Many of the women who say they can't breastfeed know they really didn't try hard enough. That's why the topic is so difficult for them.


----------



## Claire and Boys (Mar 27, 2007)

My sister tried to tell me when I was pregnant with my first that I would not be able to breastfeed as my mum switched with me at 9 weeks due to poor weight gain and grandma apparently had no milk at all.

However I have had no problems. Recently my mum found the growth chart from when I was born and actually my weight gain was fine - half a pound a week, but there was one week which was less, maybe 3 or 4 oz that week and rather than having her wait and see what happened the next week before freaking out they got her to switch to formula right away. The other reason she thought she had low supply was because I used to cry a lot in the evenings. Rather than nursing me she would bounce me around for hours as she thought babies should only be fed every 3 hours (And tried to tell me this with my own children, which I didn't listen to) When I explained cluster feeding to her she was surprised and wished someone had told her that when I was a baby.
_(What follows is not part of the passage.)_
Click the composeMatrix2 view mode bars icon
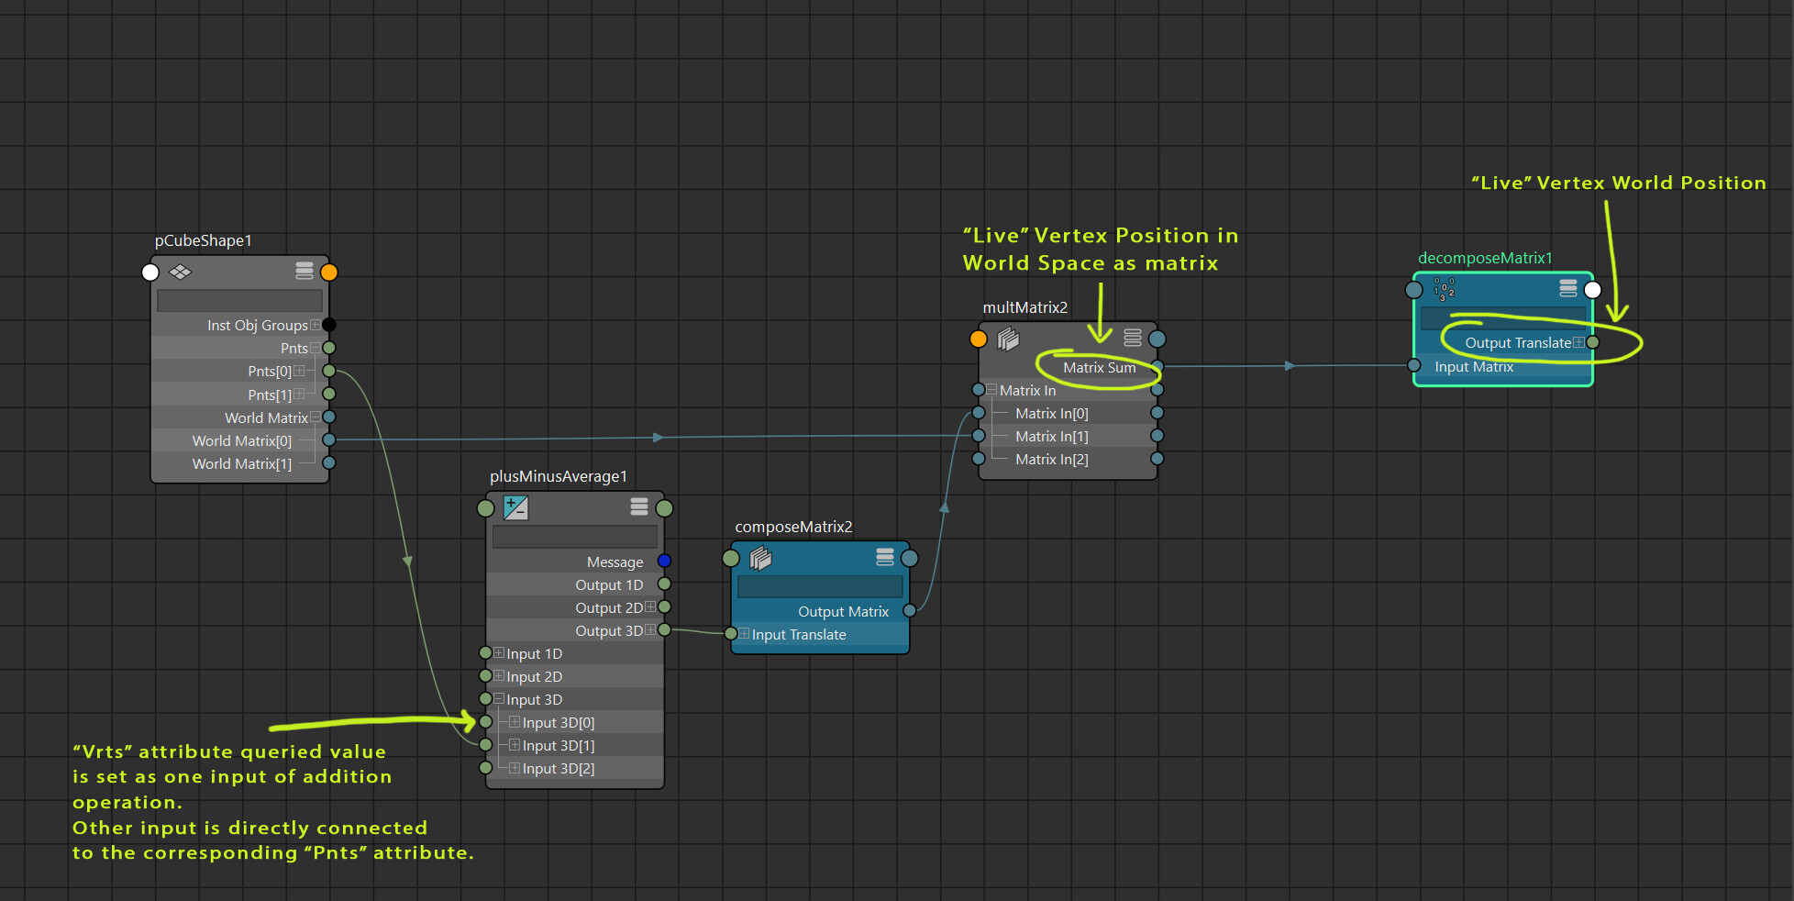 click(x=885, y=557)
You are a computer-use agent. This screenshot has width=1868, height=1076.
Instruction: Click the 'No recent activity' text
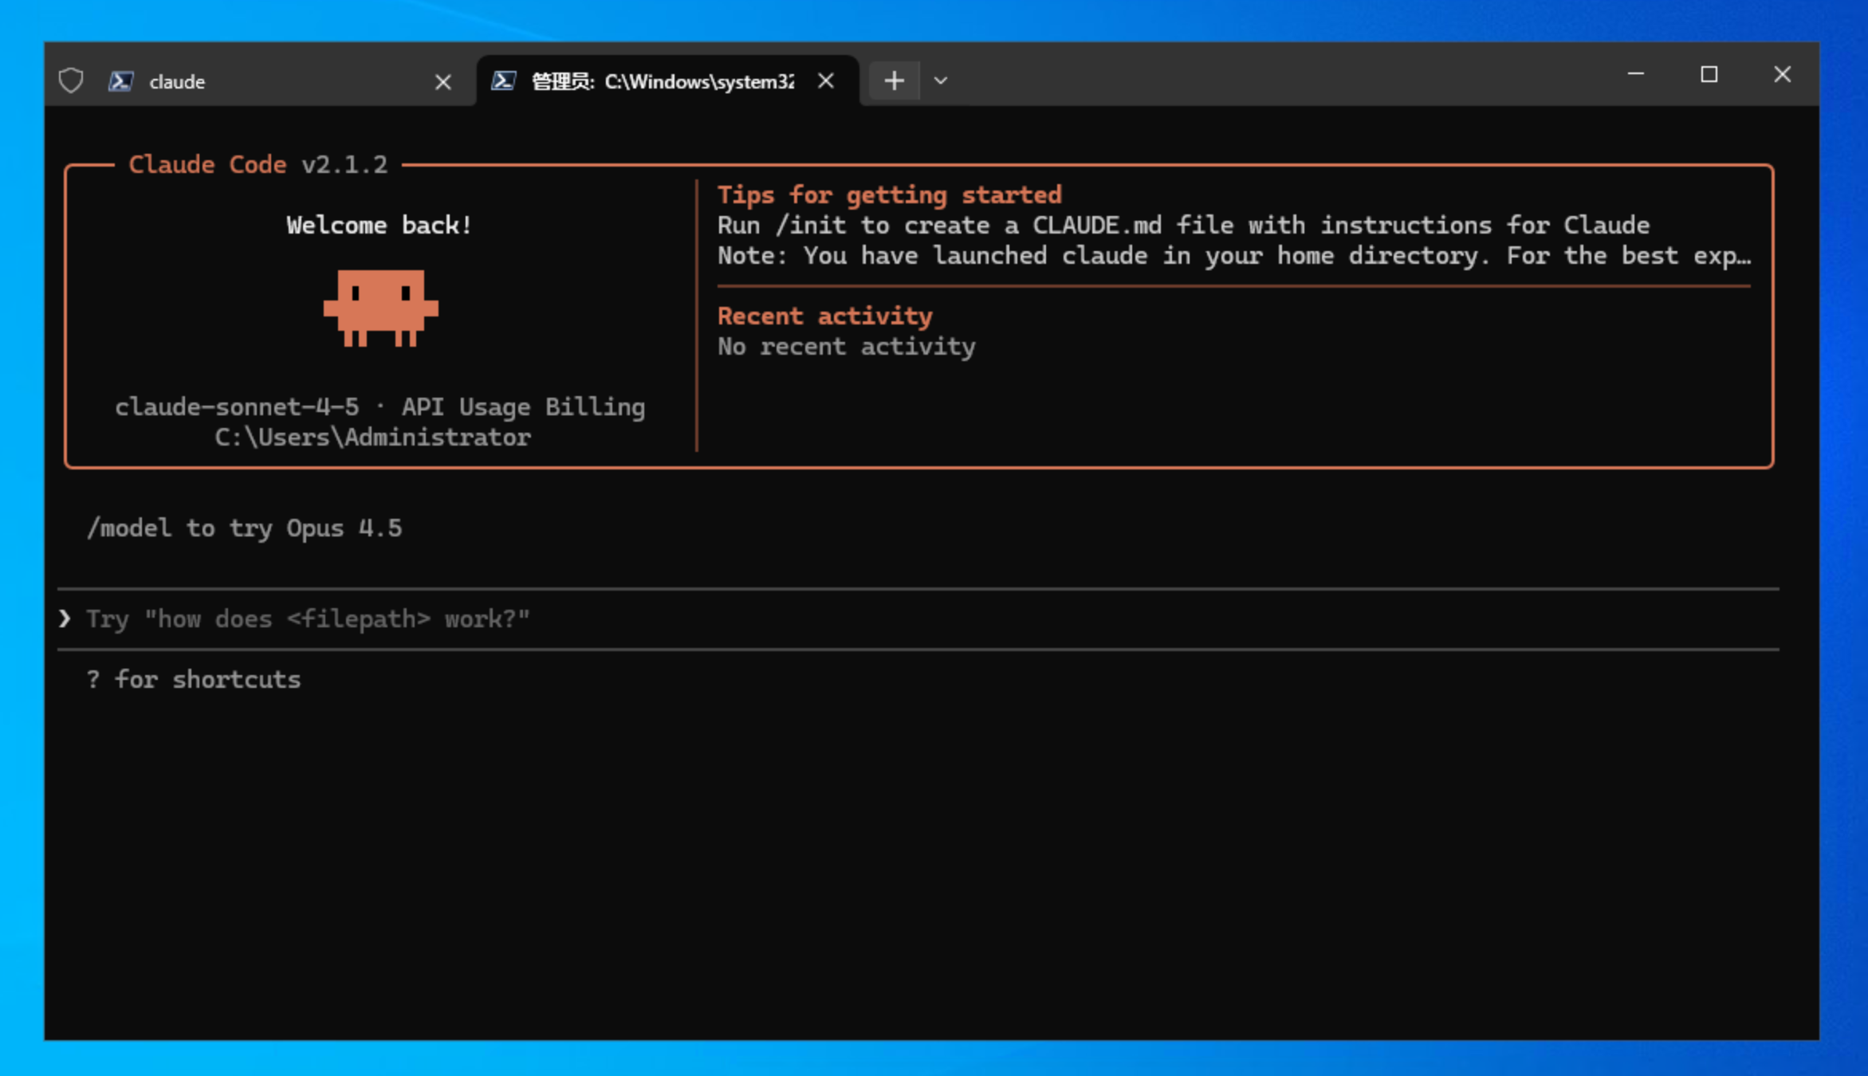pos(846,346)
As for Grandma she was chronically ill most of her life and pretty much constantly pregnant. I would not have been surprised if her health was as a factor in her milk supply problems.


----------



## ChetMC (Aug 27, 2005)

Quote:


Originally Posted by *smanore* 
In the past I would have agreed with previous posts, however, newer research seems to indicate that for some women there is a family component to low milk supply. I think it might be due to something that affects the hormone level that is passed on. Considering that diabetes can have a hereditary link, and this can affect supply (insulin resistance), it would explain the possibility. I've heard of families where moms have PCOS, and so do other family members. This can often affect supply as well. I've really been looking into these family links and find it all fascinating. Frustrating, but fascinating.
With all that said though, many, many people think they don't have enough milk, and instead, they just didn't have the support, or help needed to keep nursing.

I'd be interested to read these articles too if you have some links.
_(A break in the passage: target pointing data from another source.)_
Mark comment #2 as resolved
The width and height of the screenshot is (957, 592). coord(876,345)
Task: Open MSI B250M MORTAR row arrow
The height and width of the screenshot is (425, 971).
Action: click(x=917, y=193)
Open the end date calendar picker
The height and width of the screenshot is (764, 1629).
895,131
I'm certain that some woman do have trouble making enough milk, and that some need to work much harder to build their supply sufficiently. I just see a lot of women roaming around saying they couldn't make enough milk when they were obviously working with bad information.
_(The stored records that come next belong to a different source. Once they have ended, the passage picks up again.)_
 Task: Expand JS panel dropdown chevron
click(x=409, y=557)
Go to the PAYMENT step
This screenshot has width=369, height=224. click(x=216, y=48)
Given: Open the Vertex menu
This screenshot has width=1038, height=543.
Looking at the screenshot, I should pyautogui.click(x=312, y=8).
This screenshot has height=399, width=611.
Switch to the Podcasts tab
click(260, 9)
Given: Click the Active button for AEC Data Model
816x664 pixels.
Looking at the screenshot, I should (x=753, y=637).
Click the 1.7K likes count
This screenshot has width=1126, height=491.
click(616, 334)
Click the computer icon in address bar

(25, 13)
I find this frustrating because it makes breastfeeding seem extraordinary, and like only a few talented women have the capacity to do it, when it really needs to be seen as the norm. I'd concede that 1 in 100 woman can't make enough milk to exclusively nurse, but the number of people saying they couldn't make enough milk seems WAY higher than that.

If your baby got a soother the day he was born, and had the soother in his mouth for 2.5 hours between scheduled feedings, and slept with the soother in his mouth from day one, don't tell me when he's a month old that you couldn't make enough milk. Most of the mainstream breastfeeding information that I've seen does not prepare woman that a lot time at the breast may be necessarily to stimulate sufficient milk production. And woman with newborns that want to nurse all the time often misread that as them not having enough milk, rather than it being natural to stimulate the production of the milk the baby needs.


----------



## PatioGardener (Aug 11, 2007)

Quote:


Originally Posted by *foreverinbluejeans* 
According to the World Health Organization and UNICEF virtually all women can breastfeed.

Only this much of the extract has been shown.